Might find better reviews on Grizzly G0632.

http://www.amazon.com/Grizzly-G0632-16-22-42-22-Variable/dp/B000M64RY2


----------



## doubleDD (Oct 21, 2012)

Hey thanks for the reply. And yes I saw those reviews on this site and other sites. I guess what I'm looking for is someone out there who owns one and can give me their hands on experience. I've talked to the W/C people and they said they sold quite a few of these, but can't give me any references. There has to be someone out there who has purchased the 70-300 lately and can give me their review.


----------



## woodbutcherbynight (Oct 21, 2011)

I test drove one at the woodworking show this weekend and it is a nice lathe. Myself I have had very good luck with two Jet mini 1014's. The only item I have had to replace was the start capacitor on the one my Father gave me. Seems they do not like not being used for 6 years… (laughing) Cost me $6 but the machine was down without it.


----------



## doubleDD (Oct 21, 2012)

If you gave it a test drive,was it quiet? I also own a Rikon 70-100 mini which has been fantastic for me. Sorry to see it go but I'll be selling it soon. Hope the 70-300 runs just as good.


----------



## woodbutcherbynight (Oct 21, 2011)

Yes it was pretty quiet and did not bog down and I tried despite the protest of the "overseer". (laughing)


----------



## doubleDD (Oct 21, 2012)

Thanks, looks like your making my choice a lot easier. Glad you gave it the real test {like one should} Still wish I could find someone out there that has owned one for a while and their experience


----------



## woodbutcherbynight (Oct 21, 2011)

Me too, in time I may consider selling off one of my two mini lathes and getting a larger one. In the meantime Jet wins as I have only had to replace a start capacitor on one lathe and that one had been idle at my Fathers place for 6 years.


----------



## Dbakepah1 (Sep 6, 2013)

I am hoping for a follow-up to DoubleDD's question about the Rikon 70-300. I am looking pretty hard at the same lathe but I can't get the feedback I am looking for. I read the one issue that Grumpy had but I have also seen a few issues with various Jet lathes (primarily the model with Reeves drive). I don't want to make a decision, when so much money is involved, based on one fairly unfavorable review. The wiring won't be a problem.

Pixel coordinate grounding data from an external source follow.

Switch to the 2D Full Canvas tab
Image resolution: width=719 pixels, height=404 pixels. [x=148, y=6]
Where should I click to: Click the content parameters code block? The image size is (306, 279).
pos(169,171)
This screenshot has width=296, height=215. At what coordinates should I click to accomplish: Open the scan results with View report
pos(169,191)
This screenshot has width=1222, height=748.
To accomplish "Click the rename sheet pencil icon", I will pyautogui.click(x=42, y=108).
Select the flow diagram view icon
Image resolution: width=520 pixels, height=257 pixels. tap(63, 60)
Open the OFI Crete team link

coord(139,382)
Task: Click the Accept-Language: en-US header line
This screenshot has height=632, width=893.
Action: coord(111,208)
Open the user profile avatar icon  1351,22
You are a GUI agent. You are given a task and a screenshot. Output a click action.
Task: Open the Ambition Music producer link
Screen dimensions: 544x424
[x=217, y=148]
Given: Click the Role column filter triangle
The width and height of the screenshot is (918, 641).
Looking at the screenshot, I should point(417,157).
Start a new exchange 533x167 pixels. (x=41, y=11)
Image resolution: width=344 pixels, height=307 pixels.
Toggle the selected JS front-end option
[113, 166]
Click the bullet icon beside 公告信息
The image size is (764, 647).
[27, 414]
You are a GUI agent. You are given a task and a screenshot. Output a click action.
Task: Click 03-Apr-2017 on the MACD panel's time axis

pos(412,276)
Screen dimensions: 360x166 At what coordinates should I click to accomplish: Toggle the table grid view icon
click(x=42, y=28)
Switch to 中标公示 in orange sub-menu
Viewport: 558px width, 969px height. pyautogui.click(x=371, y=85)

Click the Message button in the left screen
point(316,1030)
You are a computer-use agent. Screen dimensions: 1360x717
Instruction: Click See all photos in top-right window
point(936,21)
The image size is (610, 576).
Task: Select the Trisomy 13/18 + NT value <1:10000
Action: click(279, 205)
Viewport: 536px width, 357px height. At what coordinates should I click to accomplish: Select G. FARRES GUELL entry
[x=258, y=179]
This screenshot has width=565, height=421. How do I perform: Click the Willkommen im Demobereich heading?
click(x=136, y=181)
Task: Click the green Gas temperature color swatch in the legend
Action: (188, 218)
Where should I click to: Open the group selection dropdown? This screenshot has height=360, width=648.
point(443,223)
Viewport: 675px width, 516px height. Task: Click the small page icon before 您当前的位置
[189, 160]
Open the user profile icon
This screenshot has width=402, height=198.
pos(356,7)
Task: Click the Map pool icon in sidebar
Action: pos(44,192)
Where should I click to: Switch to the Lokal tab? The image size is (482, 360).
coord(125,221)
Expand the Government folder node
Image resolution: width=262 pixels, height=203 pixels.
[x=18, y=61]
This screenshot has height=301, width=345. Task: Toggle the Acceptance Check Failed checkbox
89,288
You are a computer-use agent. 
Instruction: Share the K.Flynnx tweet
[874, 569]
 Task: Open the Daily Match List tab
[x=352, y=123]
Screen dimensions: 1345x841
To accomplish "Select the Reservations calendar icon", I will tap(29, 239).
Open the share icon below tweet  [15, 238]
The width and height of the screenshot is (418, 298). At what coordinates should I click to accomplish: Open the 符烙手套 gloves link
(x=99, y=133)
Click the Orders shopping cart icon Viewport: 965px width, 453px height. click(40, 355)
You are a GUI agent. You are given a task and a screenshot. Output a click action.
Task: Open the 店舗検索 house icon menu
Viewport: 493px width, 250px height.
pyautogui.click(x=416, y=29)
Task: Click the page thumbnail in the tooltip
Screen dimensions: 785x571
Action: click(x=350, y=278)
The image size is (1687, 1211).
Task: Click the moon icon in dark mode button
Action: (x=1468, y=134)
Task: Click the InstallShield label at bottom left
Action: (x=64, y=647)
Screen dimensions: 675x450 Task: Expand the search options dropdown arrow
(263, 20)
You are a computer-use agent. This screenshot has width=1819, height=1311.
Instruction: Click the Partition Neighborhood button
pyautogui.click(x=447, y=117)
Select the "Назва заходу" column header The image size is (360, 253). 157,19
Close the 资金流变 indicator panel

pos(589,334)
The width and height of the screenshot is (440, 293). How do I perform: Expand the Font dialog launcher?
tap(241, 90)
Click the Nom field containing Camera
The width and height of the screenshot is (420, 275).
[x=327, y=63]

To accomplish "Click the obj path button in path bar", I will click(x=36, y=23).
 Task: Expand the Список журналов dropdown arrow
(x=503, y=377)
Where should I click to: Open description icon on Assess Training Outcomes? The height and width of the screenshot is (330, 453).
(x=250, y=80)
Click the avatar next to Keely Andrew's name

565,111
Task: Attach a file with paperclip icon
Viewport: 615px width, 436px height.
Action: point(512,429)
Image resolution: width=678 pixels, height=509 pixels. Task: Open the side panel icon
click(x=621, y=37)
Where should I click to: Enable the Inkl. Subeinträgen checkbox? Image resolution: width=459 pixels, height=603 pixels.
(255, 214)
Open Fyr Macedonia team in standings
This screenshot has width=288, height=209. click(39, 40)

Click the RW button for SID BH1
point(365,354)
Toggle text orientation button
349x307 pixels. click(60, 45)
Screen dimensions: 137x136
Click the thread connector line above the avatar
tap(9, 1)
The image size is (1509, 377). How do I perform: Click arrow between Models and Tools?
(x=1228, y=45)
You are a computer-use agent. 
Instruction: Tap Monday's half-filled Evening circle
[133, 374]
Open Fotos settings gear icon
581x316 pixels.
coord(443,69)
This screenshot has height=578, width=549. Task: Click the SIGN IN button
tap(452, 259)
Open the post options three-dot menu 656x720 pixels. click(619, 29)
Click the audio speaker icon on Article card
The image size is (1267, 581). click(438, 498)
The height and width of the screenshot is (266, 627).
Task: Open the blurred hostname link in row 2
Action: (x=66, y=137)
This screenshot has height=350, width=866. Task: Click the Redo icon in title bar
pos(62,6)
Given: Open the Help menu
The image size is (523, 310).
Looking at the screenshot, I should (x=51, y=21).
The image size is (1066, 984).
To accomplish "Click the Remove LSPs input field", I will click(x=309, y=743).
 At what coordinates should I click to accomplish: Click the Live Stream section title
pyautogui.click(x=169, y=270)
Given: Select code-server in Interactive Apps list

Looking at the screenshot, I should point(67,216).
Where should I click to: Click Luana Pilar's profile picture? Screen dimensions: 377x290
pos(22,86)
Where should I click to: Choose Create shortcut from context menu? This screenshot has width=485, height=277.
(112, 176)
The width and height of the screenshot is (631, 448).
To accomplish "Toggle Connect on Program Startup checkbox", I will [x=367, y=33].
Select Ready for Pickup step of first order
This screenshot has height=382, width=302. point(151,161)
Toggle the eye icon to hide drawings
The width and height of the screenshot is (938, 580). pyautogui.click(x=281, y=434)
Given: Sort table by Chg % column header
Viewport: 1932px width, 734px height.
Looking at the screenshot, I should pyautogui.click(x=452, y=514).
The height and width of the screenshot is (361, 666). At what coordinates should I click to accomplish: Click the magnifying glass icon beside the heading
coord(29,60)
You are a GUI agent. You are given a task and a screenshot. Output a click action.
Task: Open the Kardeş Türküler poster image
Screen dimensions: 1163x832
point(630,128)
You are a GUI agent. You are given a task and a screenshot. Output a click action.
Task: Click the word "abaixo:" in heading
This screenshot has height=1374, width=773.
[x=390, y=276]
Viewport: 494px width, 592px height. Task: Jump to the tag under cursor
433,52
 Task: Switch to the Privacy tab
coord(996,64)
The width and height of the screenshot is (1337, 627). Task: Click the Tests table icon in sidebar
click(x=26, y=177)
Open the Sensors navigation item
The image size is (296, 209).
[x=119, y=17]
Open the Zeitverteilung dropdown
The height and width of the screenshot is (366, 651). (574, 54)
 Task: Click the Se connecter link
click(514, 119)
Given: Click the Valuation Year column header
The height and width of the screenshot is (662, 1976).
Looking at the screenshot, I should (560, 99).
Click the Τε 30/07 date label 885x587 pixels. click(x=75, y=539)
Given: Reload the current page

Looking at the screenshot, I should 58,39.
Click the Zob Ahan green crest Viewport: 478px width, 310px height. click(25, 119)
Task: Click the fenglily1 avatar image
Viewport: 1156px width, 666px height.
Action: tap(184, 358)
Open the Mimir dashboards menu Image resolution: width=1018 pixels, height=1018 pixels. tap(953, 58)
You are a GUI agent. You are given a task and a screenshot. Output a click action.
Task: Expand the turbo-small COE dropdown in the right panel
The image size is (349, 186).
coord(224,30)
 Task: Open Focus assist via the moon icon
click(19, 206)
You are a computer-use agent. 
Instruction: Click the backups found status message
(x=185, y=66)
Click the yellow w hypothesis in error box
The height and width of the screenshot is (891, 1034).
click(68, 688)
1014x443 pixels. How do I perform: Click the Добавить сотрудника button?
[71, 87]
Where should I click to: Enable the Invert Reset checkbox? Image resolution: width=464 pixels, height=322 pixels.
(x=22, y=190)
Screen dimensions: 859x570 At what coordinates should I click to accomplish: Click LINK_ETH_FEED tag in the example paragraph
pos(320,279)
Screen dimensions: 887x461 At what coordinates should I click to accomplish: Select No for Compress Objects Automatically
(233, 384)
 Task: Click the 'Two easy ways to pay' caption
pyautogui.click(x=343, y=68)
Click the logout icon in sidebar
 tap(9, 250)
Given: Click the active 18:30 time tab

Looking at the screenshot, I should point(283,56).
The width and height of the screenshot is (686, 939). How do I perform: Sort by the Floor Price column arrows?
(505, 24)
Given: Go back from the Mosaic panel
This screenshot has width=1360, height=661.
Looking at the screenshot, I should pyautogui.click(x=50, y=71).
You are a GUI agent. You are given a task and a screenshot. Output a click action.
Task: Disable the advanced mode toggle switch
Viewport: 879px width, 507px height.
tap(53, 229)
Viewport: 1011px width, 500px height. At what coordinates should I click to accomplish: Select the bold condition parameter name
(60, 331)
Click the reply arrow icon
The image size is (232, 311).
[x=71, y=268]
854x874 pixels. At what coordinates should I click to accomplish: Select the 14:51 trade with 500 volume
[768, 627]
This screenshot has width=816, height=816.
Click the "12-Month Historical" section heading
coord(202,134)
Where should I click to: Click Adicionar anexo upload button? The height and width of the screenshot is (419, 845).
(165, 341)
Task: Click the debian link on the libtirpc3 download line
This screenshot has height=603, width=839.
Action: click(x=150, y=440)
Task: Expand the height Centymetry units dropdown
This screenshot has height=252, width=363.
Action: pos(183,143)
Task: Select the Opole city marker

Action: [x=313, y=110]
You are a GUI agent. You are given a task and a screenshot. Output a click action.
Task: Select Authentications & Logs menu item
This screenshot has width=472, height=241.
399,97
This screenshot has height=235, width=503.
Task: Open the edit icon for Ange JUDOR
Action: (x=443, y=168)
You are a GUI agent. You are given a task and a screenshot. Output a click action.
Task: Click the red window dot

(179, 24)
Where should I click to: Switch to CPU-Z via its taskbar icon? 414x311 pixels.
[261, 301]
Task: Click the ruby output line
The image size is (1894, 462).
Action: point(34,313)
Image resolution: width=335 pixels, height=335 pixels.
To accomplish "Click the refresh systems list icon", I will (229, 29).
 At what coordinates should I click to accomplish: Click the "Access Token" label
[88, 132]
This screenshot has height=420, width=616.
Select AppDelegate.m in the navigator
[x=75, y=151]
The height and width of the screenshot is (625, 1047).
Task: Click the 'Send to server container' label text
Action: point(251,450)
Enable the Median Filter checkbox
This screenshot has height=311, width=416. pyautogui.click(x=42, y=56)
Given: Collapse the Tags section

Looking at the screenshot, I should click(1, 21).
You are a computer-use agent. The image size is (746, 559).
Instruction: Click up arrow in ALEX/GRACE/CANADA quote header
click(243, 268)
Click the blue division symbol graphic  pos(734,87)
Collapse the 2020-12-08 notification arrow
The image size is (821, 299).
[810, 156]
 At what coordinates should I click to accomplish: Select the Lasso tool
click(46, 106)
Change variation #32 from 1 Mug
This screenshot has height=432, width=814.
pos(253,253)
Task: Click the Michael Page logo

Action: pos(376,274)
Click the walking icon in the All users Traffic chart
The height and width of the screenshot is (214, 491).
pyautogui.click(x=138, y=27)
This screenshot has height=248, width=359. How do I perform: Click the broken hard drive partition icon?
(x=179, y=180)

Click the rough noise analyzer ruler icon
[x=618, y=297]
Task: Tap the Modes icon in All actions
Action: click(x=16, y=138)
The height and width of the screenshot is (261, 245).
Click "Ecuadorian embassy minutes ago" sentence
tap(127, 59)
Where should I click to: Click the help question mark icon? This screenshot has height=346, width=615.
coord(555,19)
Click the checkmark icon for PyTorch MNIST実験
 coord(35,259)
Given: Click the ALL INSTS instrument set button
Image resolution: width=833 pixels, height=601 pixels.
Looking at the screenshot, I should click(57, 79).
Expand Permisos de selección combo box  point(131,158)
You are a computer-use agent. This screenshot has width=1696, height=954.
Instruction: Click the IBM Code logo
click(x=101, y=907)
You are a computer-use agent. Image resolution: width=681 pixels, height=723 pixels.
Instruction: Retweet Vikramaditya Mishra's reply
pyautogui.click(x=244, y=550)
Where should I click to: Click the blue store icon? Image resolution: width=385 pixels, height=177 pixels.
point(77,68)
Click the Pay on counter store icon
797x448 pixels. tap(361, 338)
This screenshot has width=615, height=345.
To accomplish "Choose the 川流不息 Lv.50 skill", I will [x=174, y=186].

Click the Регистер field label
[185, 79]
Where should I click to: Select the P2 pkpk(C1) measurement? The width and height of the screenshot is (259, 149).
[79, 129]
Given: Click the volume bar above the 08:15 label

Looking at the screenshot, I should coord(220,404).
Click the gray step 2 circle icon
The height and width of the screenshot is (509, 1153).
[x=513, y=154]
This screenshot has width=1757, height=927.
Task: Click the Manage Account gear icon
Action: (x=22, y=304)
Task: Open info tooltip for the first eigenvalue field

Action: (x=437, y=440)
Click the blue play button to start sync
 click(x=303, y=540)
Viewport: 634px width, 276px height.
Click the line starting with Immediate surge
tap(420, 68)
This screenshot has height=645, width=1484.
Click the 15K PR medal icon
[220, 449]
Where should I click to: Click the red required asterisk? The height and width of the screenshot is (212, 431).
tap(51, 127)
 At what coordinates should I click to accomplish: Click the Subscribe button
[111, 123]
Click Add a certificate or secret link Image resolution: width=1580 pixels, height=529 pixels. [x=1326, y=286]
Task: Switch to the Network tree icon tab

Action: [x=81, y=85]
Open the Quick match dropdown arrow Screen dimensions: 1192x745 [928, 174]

DoubleDD - is this the lathe you ended up getting?


----------



## doubleDD (Oct 21, 2012)

Dbakepah1, I ended up with a nova DVR XP. I had the same problem also trying to decide without finding reviews about it. Someone out there must have these, but no one seems to want to comment about them. I even e-mailed Rikon and asked for past reviews, but got no response. It still looks like a solid lathe, but I decided Nova. Hope this helps some.


----------



## Dbakepah1 (Sep 6, 2013)

Thanks for the reply. I just read where someone asked Rikon about previous customers for reviews/recommendation and they suggested looking for Record Power in Britain as it is the same but sold under a different name. I have been chasing that lead but I am not convinced.


----------



## doubleDD (Oct 21, 2012)

That is interesting. I do believe that a lot of the same manufactures make the same tools for different companies. Maybe a little something different. This could of helped some but it's too late for me since I purchased the DVR XP. I will have to look into Record Power Just to see what I can find. Thanks.


----------



## Canoe (Sep 14, 2014)

If any one wants to talk about the 70-300 contact me via this forum. This is the post I made on another forum after owning the lathe for two years.

I have owned the 70-300 for two years now and have turned 150 projects from large bowls (14") to spindles 40" long. Overall it is a good home use lathe. The bad is the tail stock had to be returned and I received a new one from Rikon - sadly, the second tail piece does not line up with the head. Not off by much, but enough to make me question the quality of manufacturer. I am not the only one to have problems with the tails stock. The next issue is the tool rest is cast metal with aluminum locking screws, which did not last more than a month. The good is the motor is more than powerful for my home use. I have turned some large pieces of walnut that weighed in at 70lbs. Motor controls are good and the base is heavy, but when turning large projects I did add a shelf with an additional 400 lbs of weight. In the end you can buy a better lathe (at a higher cost), but for home use this one is not bad.


----------